──────── Dataset records

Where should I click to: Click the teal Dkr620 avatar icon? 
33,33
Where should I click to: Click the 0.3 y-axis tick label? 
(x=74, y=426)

────────────────
──────── Dataset records

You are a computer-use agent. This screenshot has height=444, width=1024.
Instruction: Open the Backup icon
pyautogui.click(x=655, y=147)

────────────────

To be done: Retype the rows word for word, starting at the line containing "Where should I click to: Click the 0.3" and ending at the line containing "(x=74, y=426)".

Written answer:
Where should I click to: Click the 0.3 y-axis tick label? 
(x=74, y=426)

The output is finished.